— Task directions —
Extract the lines below without changes, starting at the line containing "You are a computer-use agent. The height" and ending with the last of the lines. Leave the pictures out of your answer.

— Data extract —

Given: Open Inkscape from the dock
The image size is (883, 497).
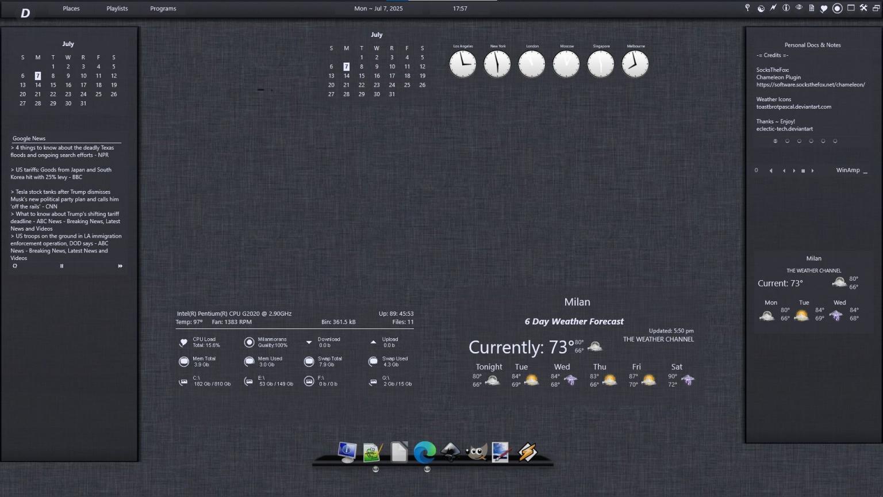Looking at the screenshot, I should pyautogui.click(x=451, y=452).
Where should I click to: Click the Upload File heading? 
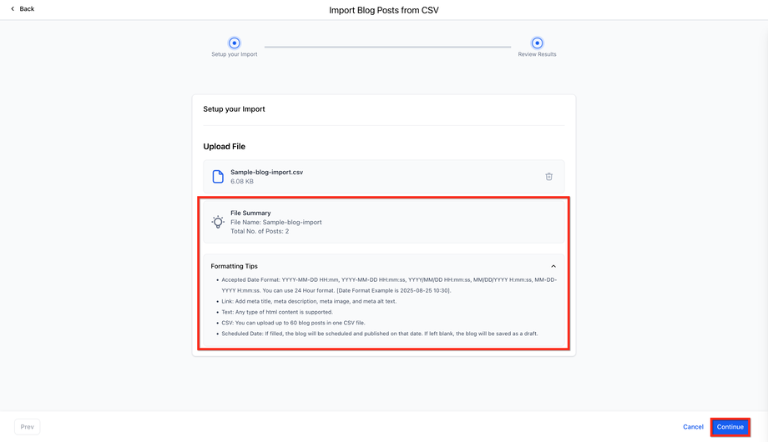point(225,147)
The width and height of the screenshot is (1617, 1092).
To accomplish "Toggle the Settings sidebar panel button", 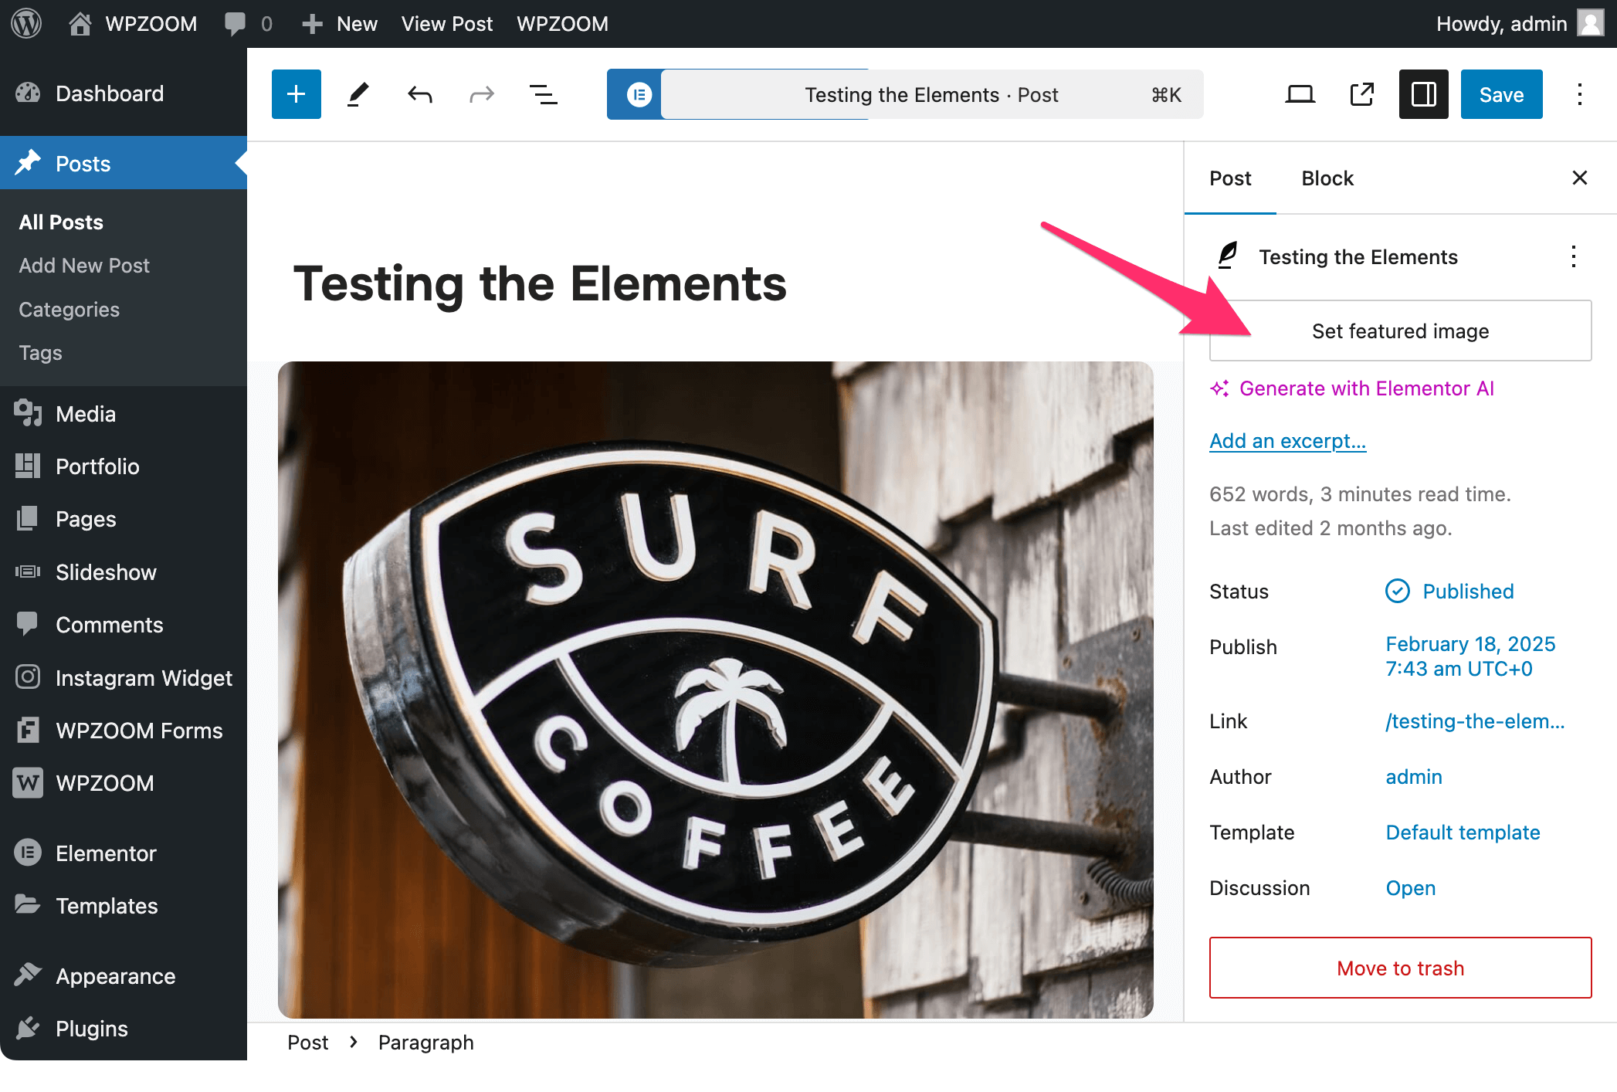I will (x=1423, y=94).
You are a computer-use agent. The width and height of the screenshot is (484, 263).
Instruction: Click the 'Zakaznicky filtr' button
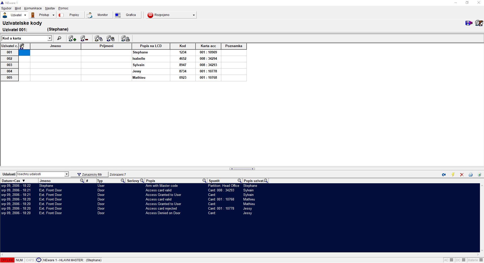tap(90, 174)
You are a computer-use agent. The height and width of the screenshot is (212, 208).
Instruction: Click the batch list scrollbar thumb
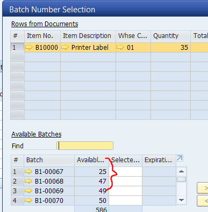click(181, 179)
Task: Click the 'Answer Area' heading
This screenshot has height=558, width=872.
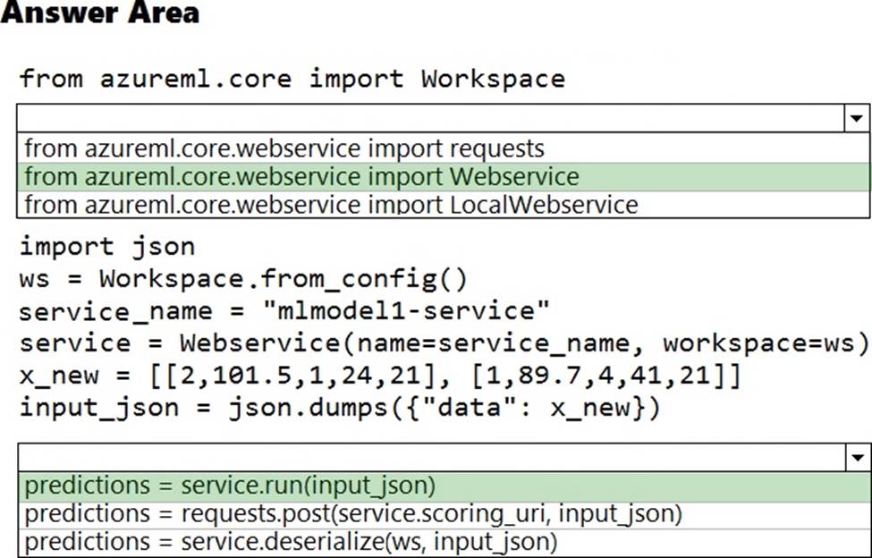Action: coord(100,14)
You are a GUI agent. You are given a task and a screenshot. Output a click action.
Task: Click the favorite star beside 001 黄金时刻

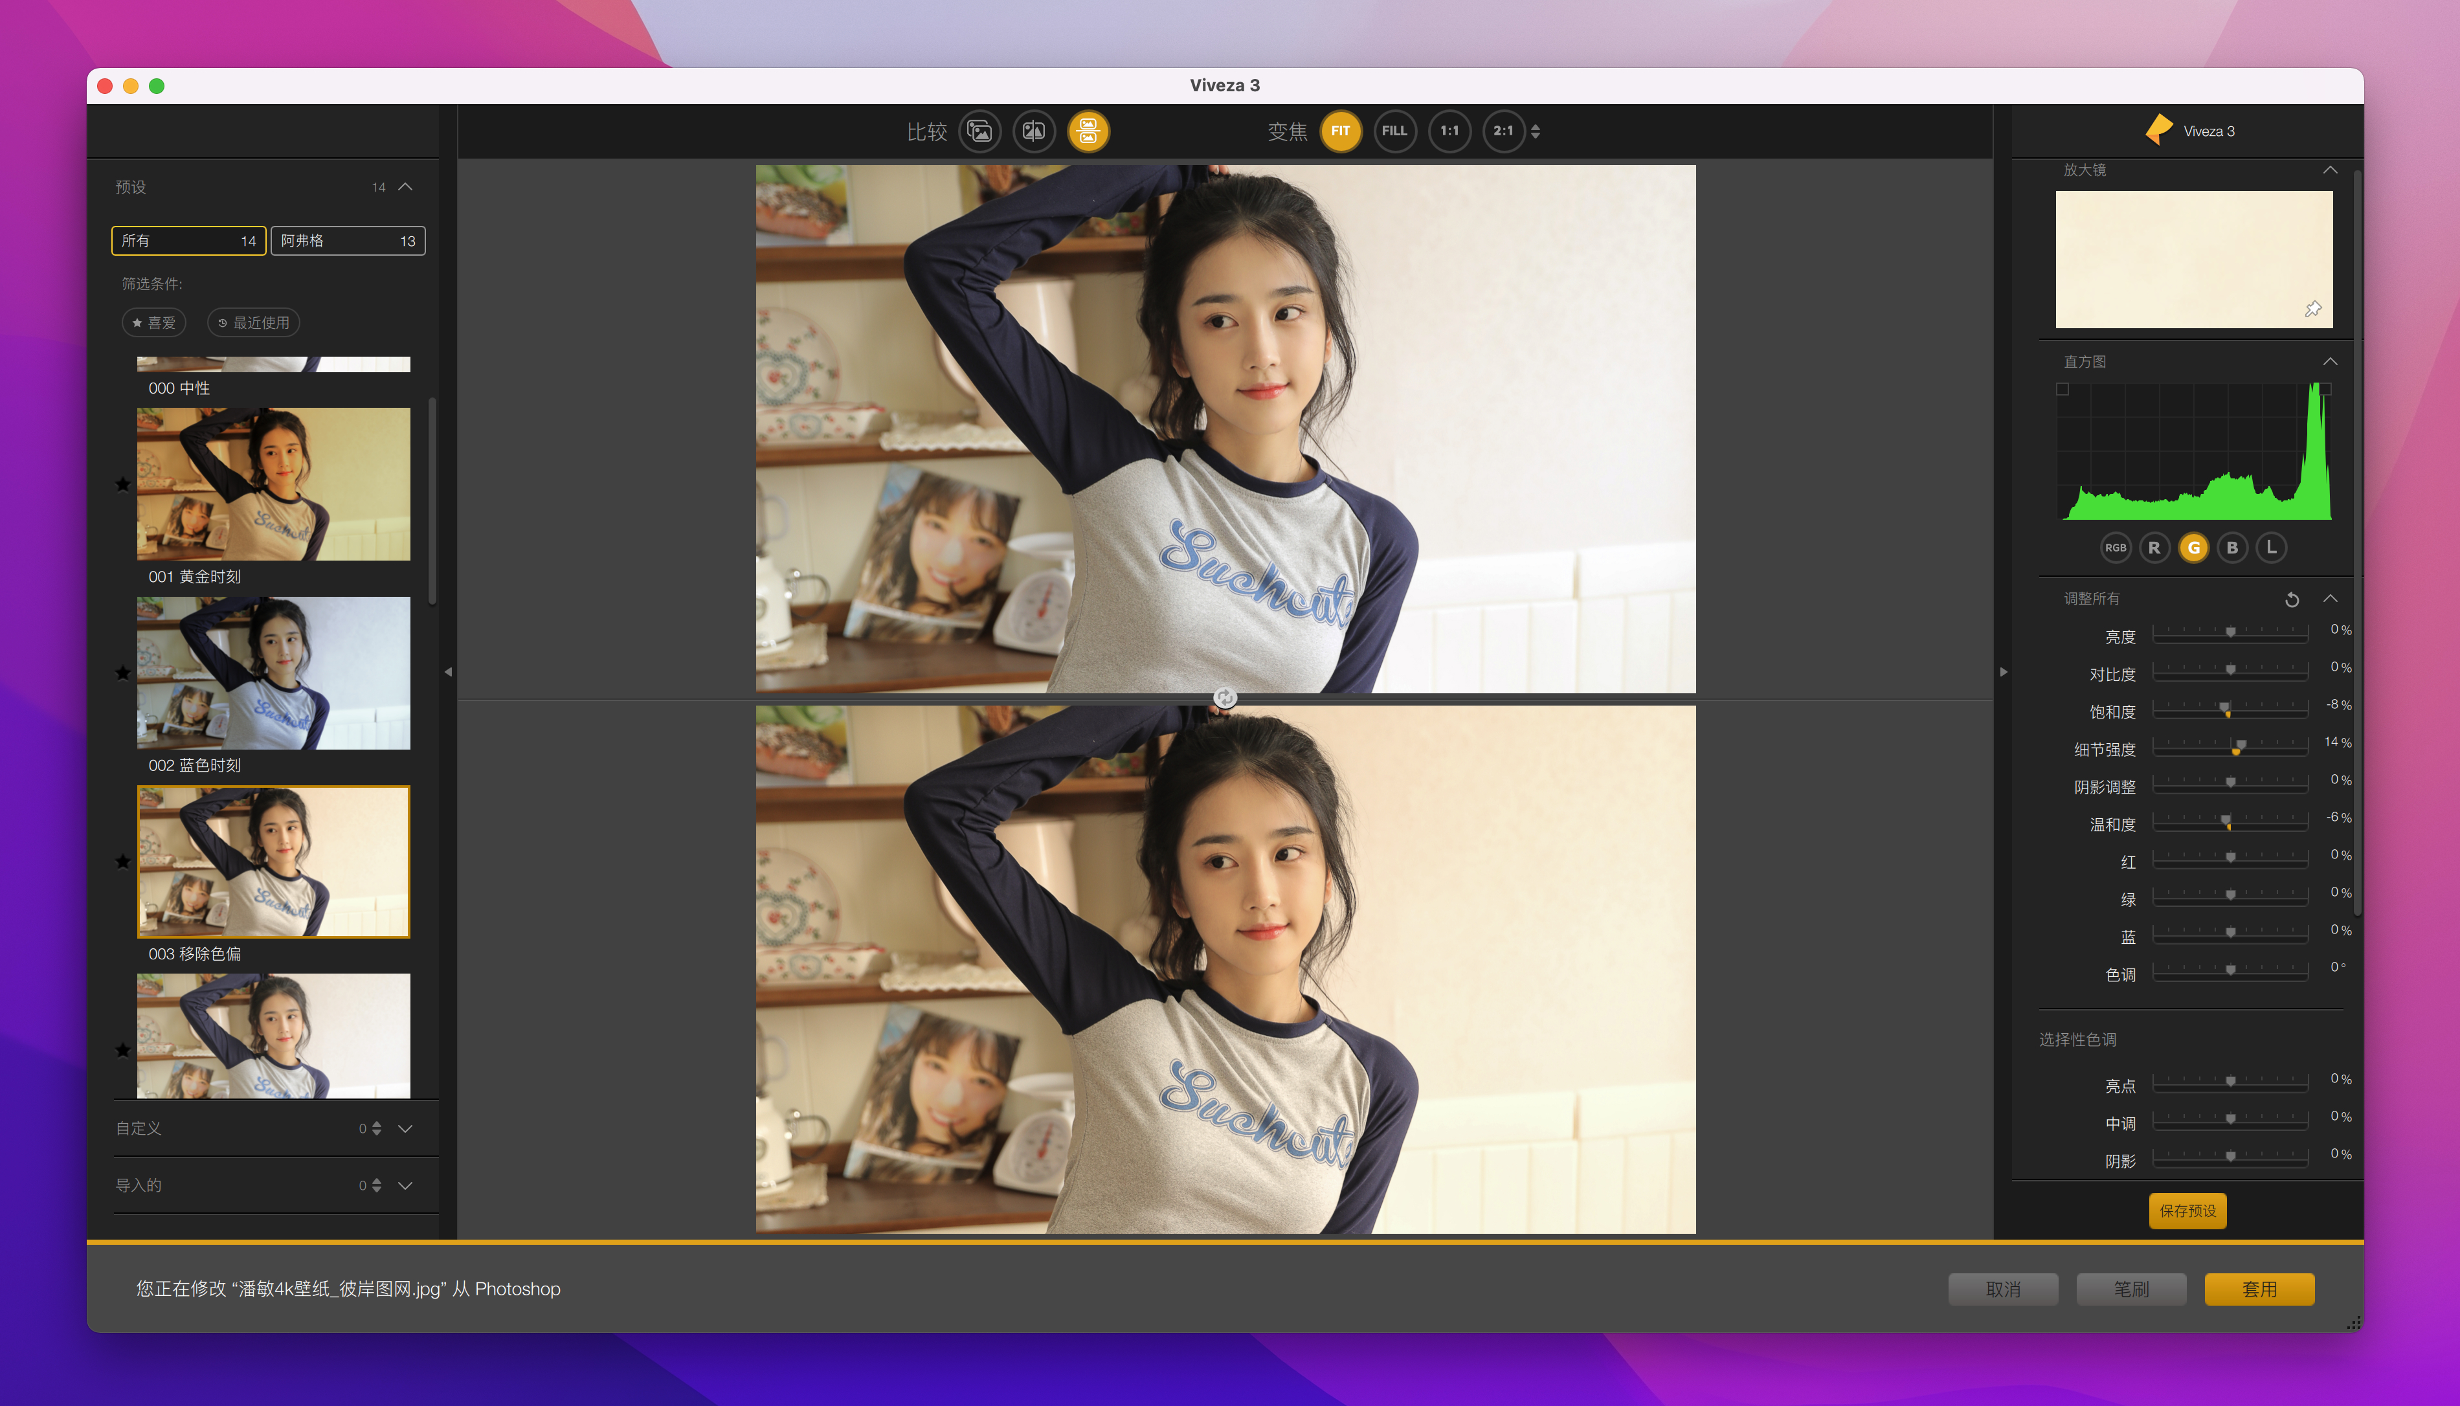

— Response below —
You are a computer-use agent. The height and width of the screenshot is (212, 208).
Instruction: Click the batch list scrollbar thumb
click(181, 179)
Task: Click the 'Answer Area' heading
This screenshot has height=558, width=872.
Action: coord(100,14)
You are a GUI agent. You are given a task and a screenshot. Output a click action.
Task: Click the favorite star beside 001 黄金时刻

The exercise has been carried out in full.